__Task brief__: Format the lines of these entries as a numbered list, skipping blank lines and leaving out the pictures.

(Records from a collection)
◆ ◆ ◆ ◆

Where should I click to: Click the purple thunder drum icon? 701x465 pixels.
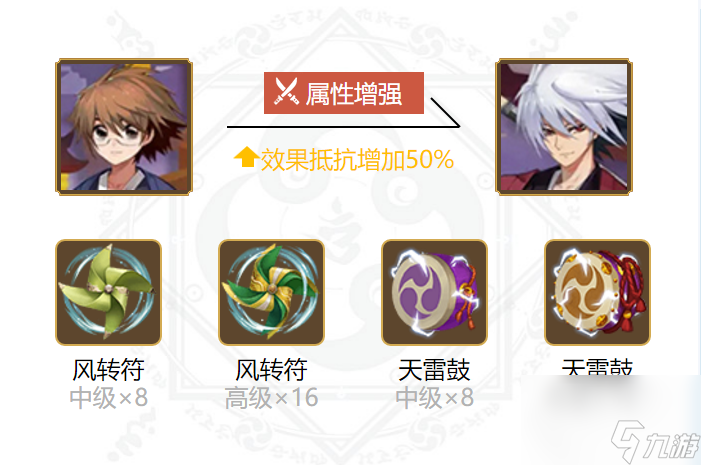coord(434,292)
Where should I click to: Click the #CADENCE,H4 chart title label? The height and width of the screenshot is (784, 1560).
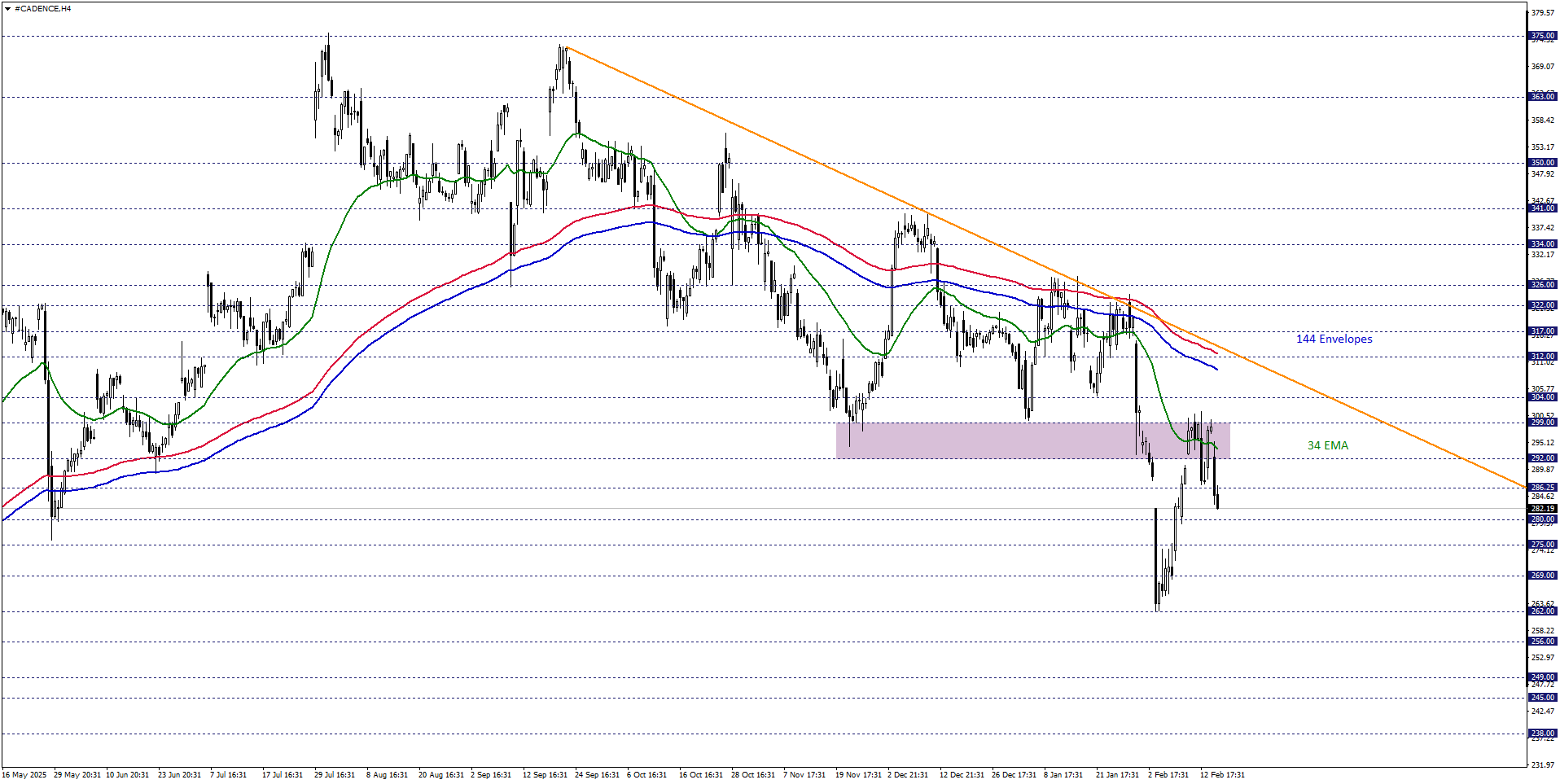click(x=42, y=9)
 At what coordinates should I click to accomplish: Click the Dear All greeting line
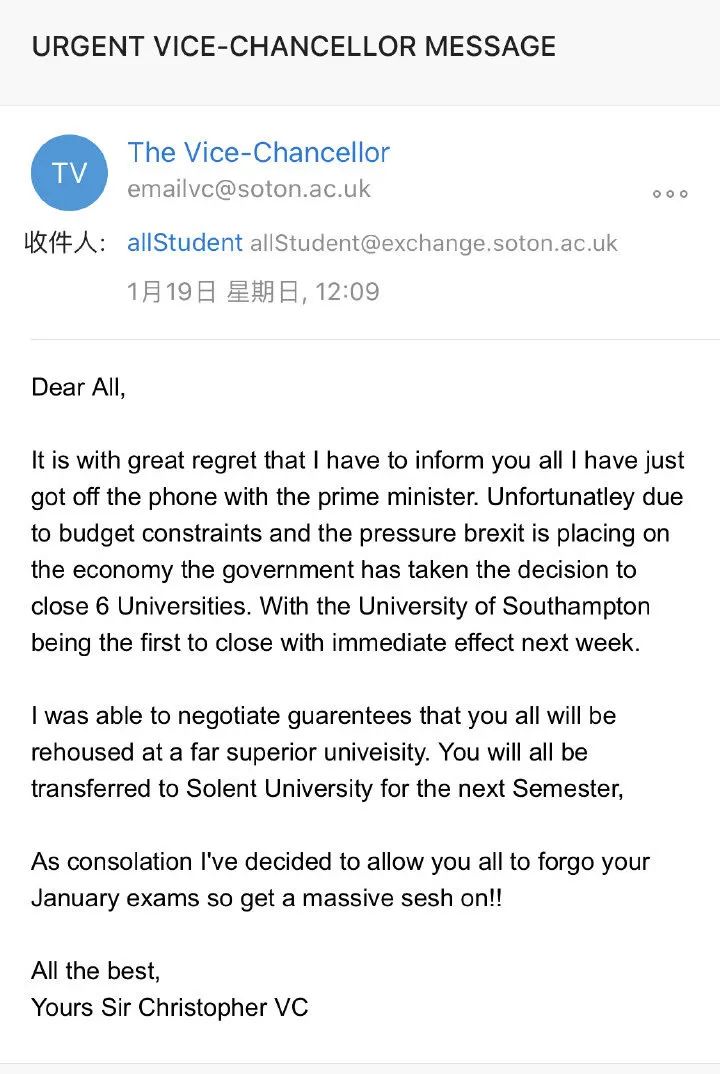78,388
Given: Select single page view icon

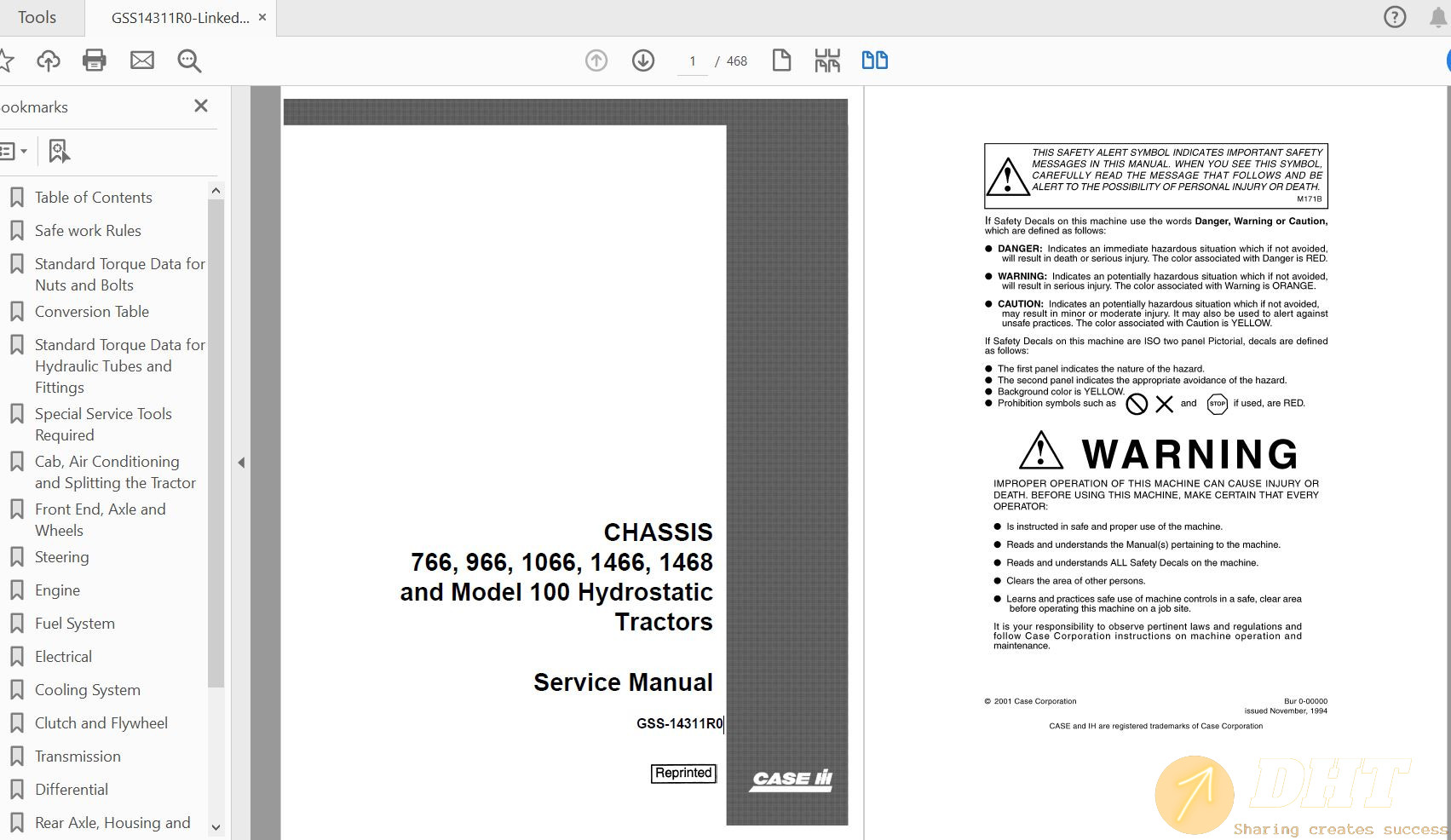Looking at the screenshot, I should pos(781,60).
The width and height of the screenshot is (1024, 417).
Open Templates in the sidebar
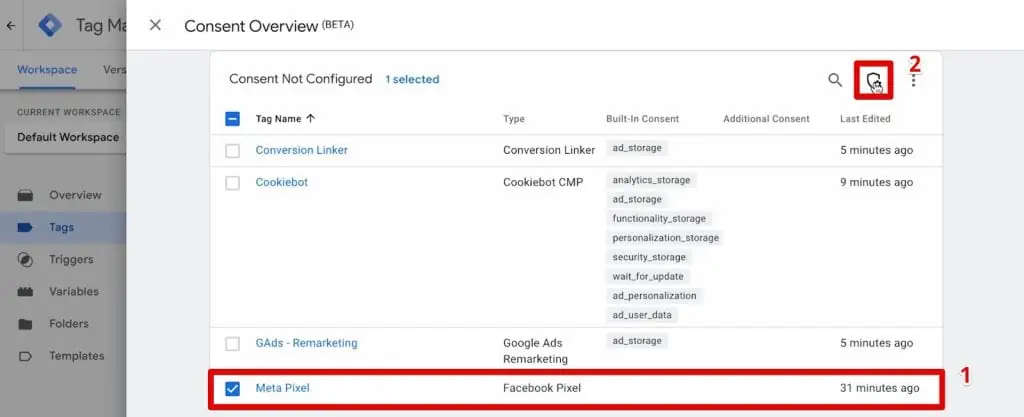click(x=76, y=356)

◆ ◆ ◆ ◆

__Exercise response__:
1. Where should I click to: Click the purple thunder drum icon? 701x465 pixels.
2. coord(434,292)
3. Where should I click to: Click the #CADENCE,H4 chart title label? The height and width of the screenshot is (784, 1560).
4. click(x=42, y=9)
5.  At what coordinates should I click to accomplish: Click the Dear All greeting line
6. 78,388
7. Given: Select single page view icon
8. Looking at the screenshot, I should pos(781,60).
9. The width and height of the screenshot is (1024, 417).
10. Open Templates in the sidebar
11. click(x=76, y=356)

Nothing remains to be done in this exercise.